— start of Given records —

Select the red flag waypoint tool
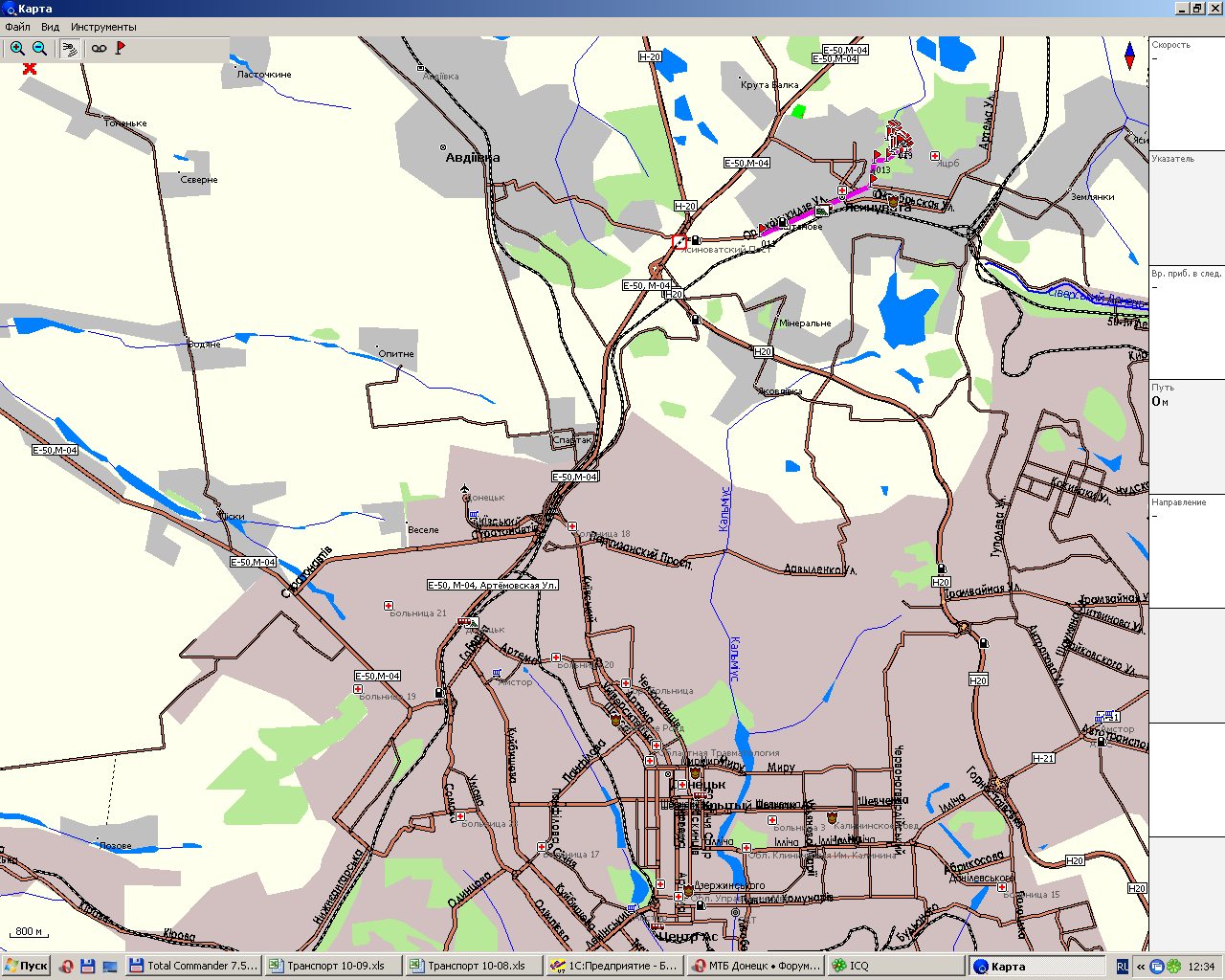This screenshot has width=1225, height=980. pyautogui.click(x=121, y=48)
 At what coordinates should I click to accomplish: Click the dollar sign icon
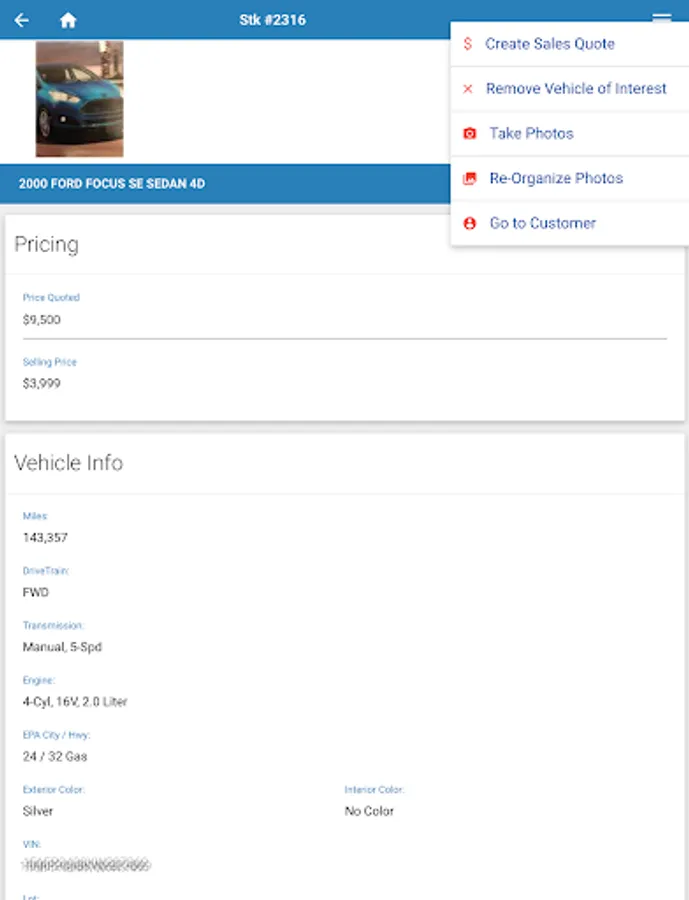click(x=468, y=44)
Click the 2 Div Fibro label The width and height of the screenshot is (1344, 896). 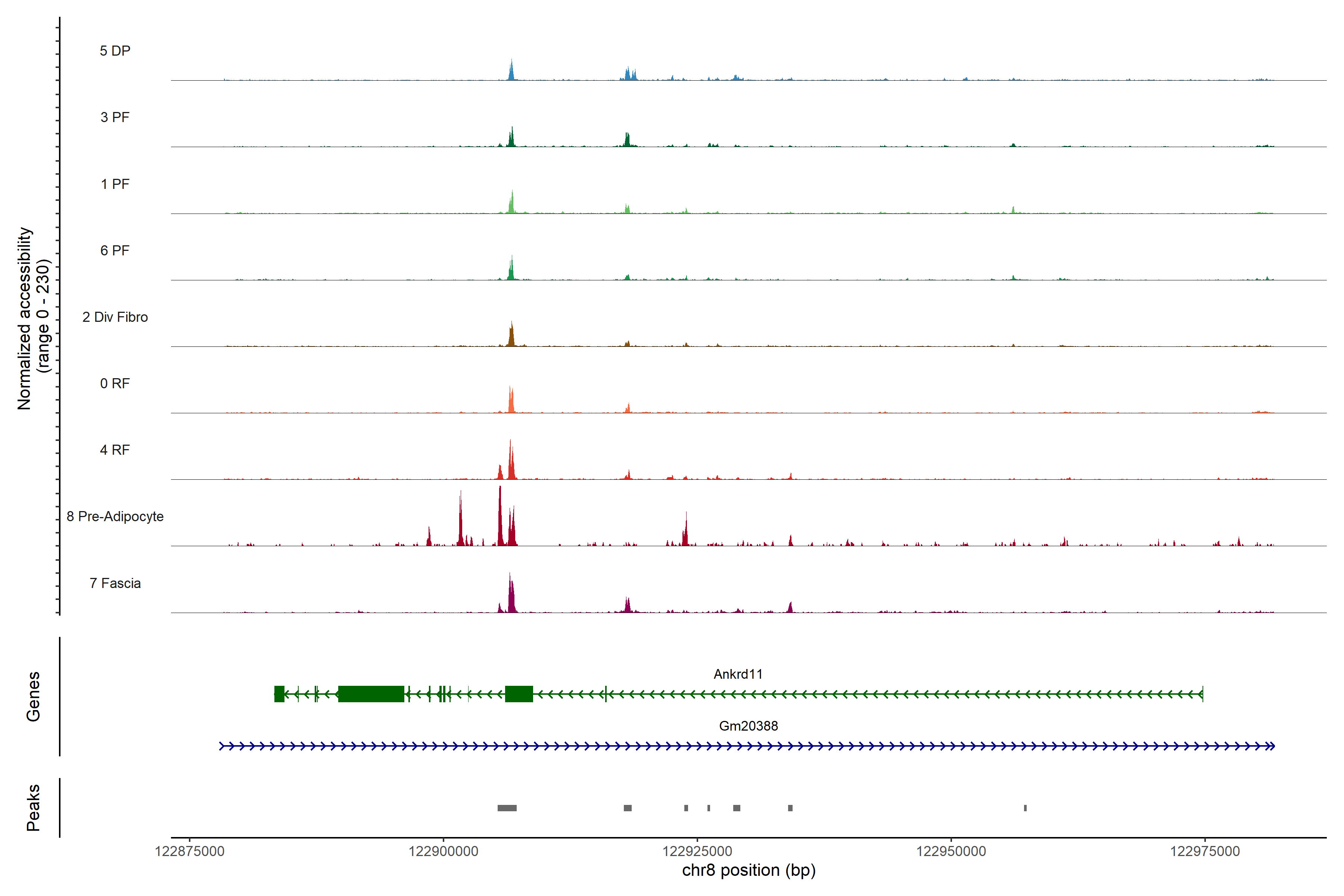(115, 317)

— end of Given records —

= Task to complete =
Repeat the items from the beginning through the line containing "click(x=468, y=44)", both included. Leave the pictures out.

= Response to the exercise =
Select the red flag waypoint tool
This screenshot has width=1225, height=980. pyautogui.click(x=121, y=48)
 At what coordinates should I click to accomplish: Click the dollar sign icon
click(x=468, y=44)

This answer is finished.